▸ Directions
In the passage on compact spaces below, who established that Tychonoff's theorem implies the Axiom of Choice, and in what year?
— Start Document extract —
The combination of parts (1) and (2) in a compact Hausdorff space yields a particularly clean picture: the compact subsets are *exactly* the closed subsets.
### Products of Compact Spaces
One of the most important stability properties of compactness is that it is preserved under products.
[quotetheorem:308]
By induction, any finite product $X_1 \times \cdots \times X_N$ of compact spaces is compact. This immediately implies the Heine-Borel theorem in $\mathbb{R}^n$: a closed, bounded subset $K \subset \mathbb{R}^n$ is contained in a product $[-M, M]^n = [-M, M] \times \cdots \times [-M, M]$, which is compact as a product of compact intervals. Since $K$ is closed and a closed subset of a compact space is compact, $K$ is compact.
The truly deep result is the extension to *arbitrary* products, which requires the [Axiom of Choice](/page/Axiom%20of%20Choice).
[quotetheorem:953]
Tychonoff's theorem is equivalent to the Axiom of Choice. The reverse implication — that Tychonoff's theorem implies the Axiom of Choice — was established by Kelley (1950) and is considerably less straightforward than the forward direction. The theorem's primary application in analysis is through the [Banach-Alaoglu theorem](/theorems/212), which establishes weak-* compactness of the dual unit ball — a result that underpins much of functional analysis and PDE theory.
[explanation: Why the Product Topology]
The choice of topology on the product is critical. Tychonoff's theorem holds for the **product topology** (the coarsest topology making all projection maps continuous), not for the box topology (which has a basis of products of open sets, without the restriction that all but finitely many be the full space).
— End Document extract —
— Start Information provided —
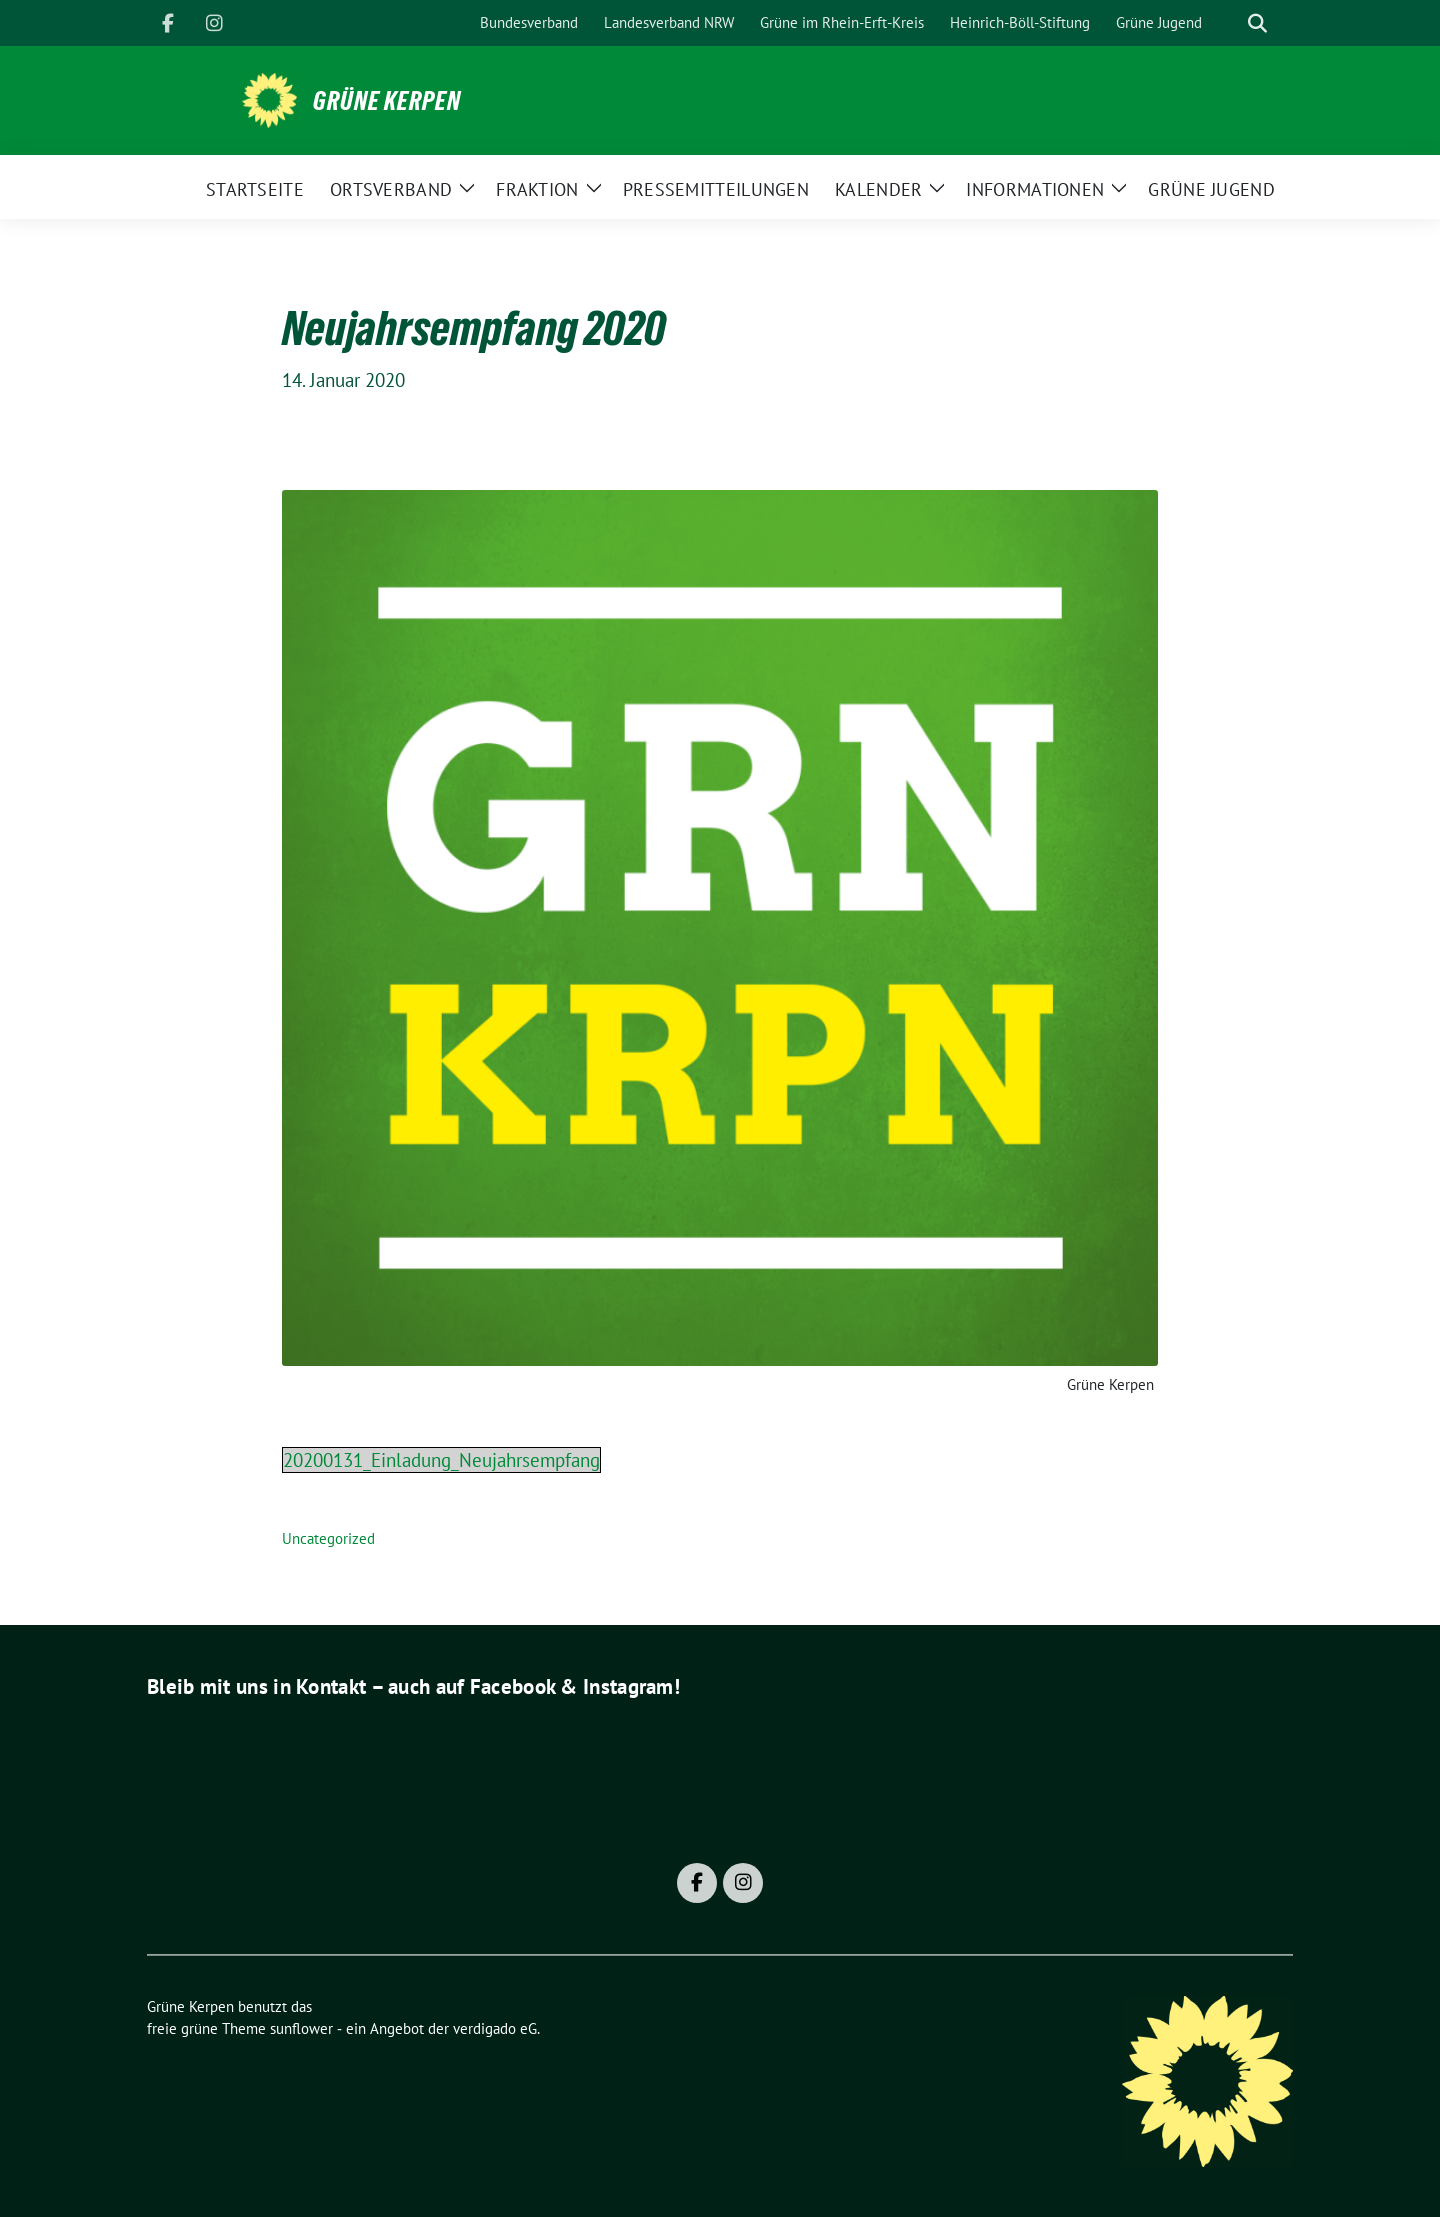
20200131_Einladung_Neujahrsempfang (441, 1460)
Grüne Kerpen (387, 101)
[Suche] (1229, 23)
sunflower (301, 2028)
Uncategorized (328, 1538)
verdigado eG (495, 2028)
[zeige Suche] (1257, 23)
— End Information provided —
— Start Information provided —
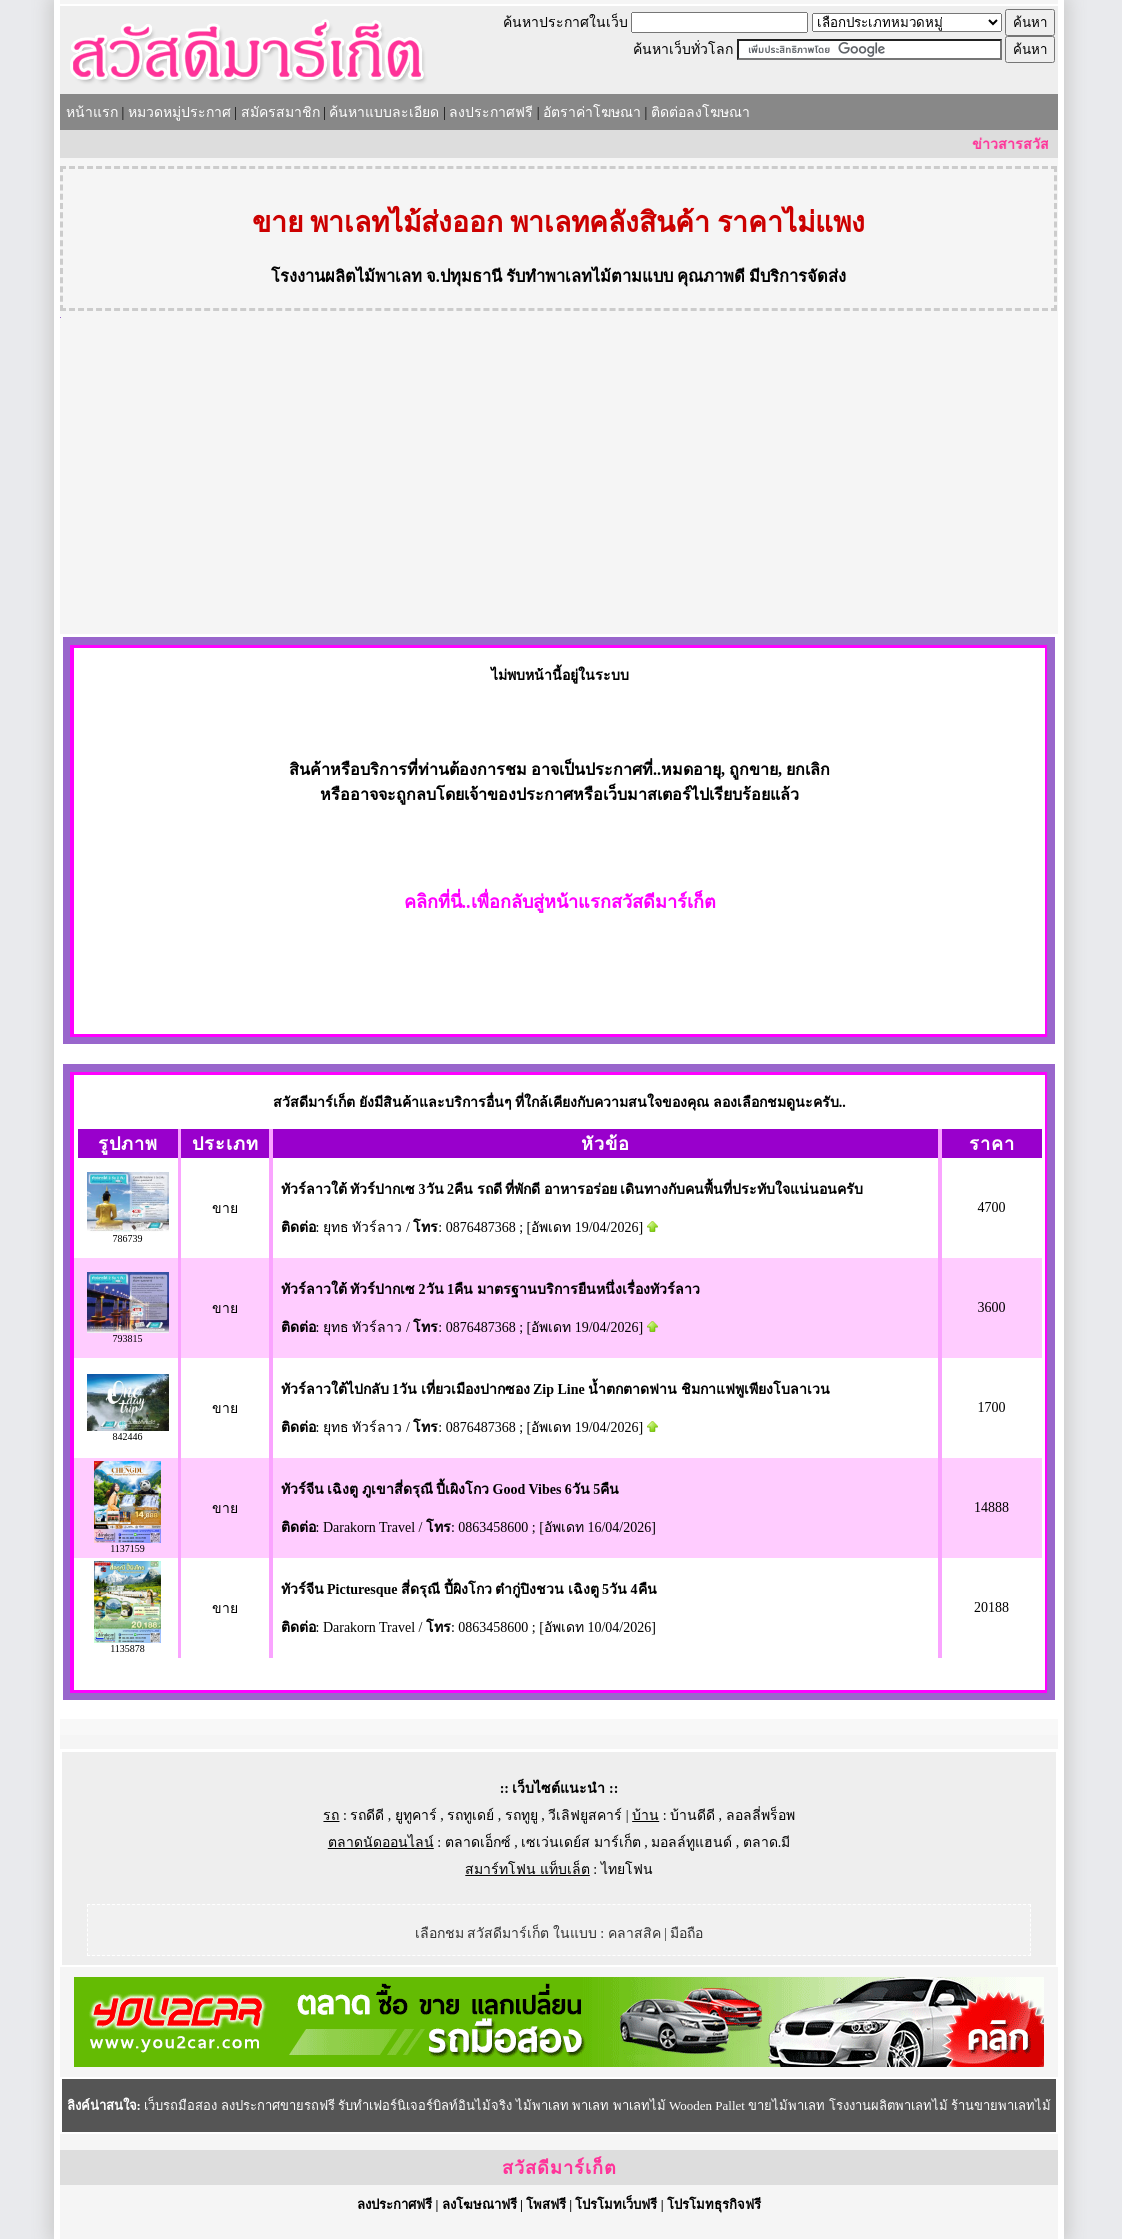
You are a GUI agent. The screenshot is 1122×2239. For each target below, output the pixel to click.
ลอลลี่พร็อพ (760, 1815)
— End Information provided —
— Start Information provided —
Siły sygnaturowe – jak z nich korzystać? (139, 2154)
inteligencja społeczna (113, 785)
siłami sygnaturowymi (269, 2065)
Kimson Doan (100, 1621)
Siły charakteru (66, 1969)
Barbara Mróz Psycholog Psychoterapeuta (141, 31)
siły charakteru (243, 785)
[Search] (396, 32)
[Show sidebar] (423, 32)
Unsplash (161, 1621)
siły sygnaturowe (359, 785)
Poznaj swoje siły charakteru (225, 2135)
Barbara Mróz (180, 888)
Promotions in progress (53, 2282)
— End Information provided —
▸ Full solution
Kelley, in 1950.